Passage ->
========================

The four men arrested May 20 after planting what they believed to be bombs near two New York City synagogues appear to be homegrown would-be terrorists. According to the FBI, they met in prison in the US – not some far-off training camp along the Afghan–Pakistani border.
But even without organized instruction, so-called "bunches of guys" jihadists can still be very dangerous. Participants in the New York temple plot allegedly were willing, even eager, to attack unsuspecting civilians and US military aircraft.
The temple plot suspects were apprehended after planting a 37-pound inert explosive device in the trunk of a car outside the Riverdale Temple, and two more inert bombs outside the Riverdale Jewish Center, another synagogue a few blocks away, said US law enforcement authorities.
Police blocked their escaped with an 18-wheel truck, and smashed windows of their black sport utility vehicle. After that the suspects offered no resistance to arrest, according to police.
The four men did not know that the "bombs" they had planted would not have exploded. An FBI informant had infiltrated the group, and provided dummy explosives and other weapons.
The informant was driving the getaway car when the men were arrested, according to a federal complaint filed in district court. Authorities had followed the group's activities with wire taps and video surveillance.

========================

Collected data ->
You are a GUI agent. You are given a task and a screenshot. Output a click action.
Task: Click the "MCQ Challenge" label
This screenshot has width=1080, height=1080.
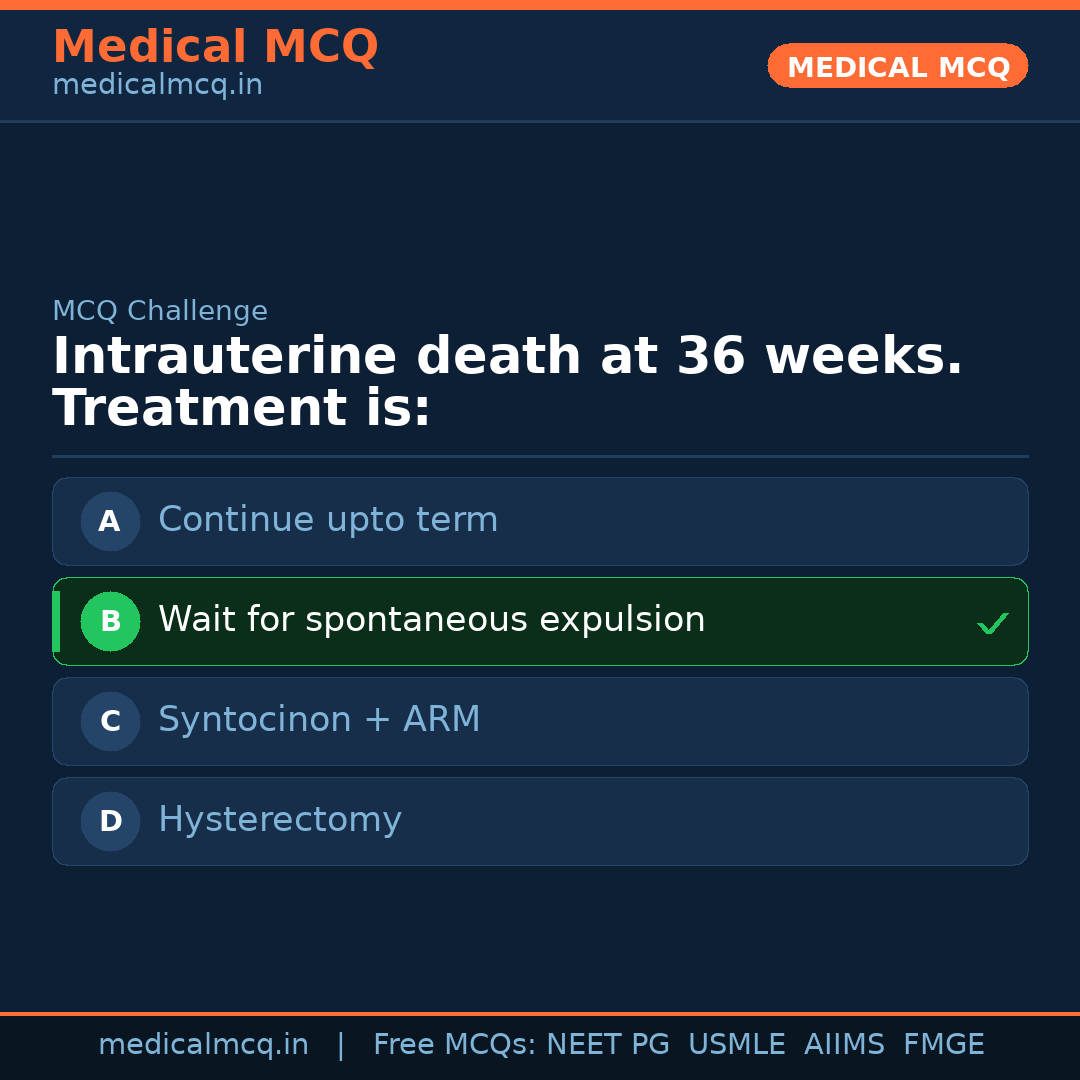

========================

Exercise objective ->
Continue the article about the foiled New York synagogue bomb plot, starting right after its final sentence.

Exercise answer ->
The men – James Cromitie, David Williams, Onta Williams and Laguerre Payen – had planned to drive to the Air National Guard base at Newburgh, New York, after planting their explosives at New York City synagogues, and fire Stinger surface-to-air missiles at US aircraft.
The Stingers were also inoperative FBI-provided equipment. After obtaining them on May 6, via their informant, the group had driven to a storage facility in the Newburgh area, according to the criminal complaint.
"After they locked the weapons in [their] storage container, the ... defendants celebrated their achievement shouting 'Allah Akbar', an Arabic phrase which means, 'praise be to God'," alleges the complaint.
The men met in prison, where they were serving sentences for selling drugs and other non-violent offenses. Three of the four apparently were converts to Islam. James Cromitie, the leader, allegedly was born into a Muslim family.
Cromitie told the federal informant that his parents had lived in Afghanistan and that he was upset about the war there and the many Muslims being killed.
The informant said that he was involved with Jaish-e-Mohammed, a Pakistani terrorist group. Cromitie said he would like to link up with the group, and "do jihad", according to the complaint.
The structure of the group follows the model of decentralized terrorism inspired by the example of Al Qaeda and other organized groups. Disaffected radicals, seeking revenge, organize themselves into "bunches of guys" that seek to carry out what they see as Osama bin Laden's wishes, wrote Marc Sageman, an anti-terror consultant to government and corporations, in his 2008 book "Leaderless Jihad".
Al Qaeda is not dead, but it is contained operationally, according to Mr. Sageman. Islamist organization now takes place in a hostile, post-9/11, wired environment, he writes in a recent issue of the journal Foreign Affairs.
"The Internet has enabled a new wave of terrorist wannabes, who now constitute the main – but not the entire – threat to the West," writes Sageman.
Given their intentions, and resilience, it is organized jihadist groups such as the actual Jaish-e-Mohammed that constitute the greatest threat to the US and its allies, according to Bruce Hoffman of Georgetown.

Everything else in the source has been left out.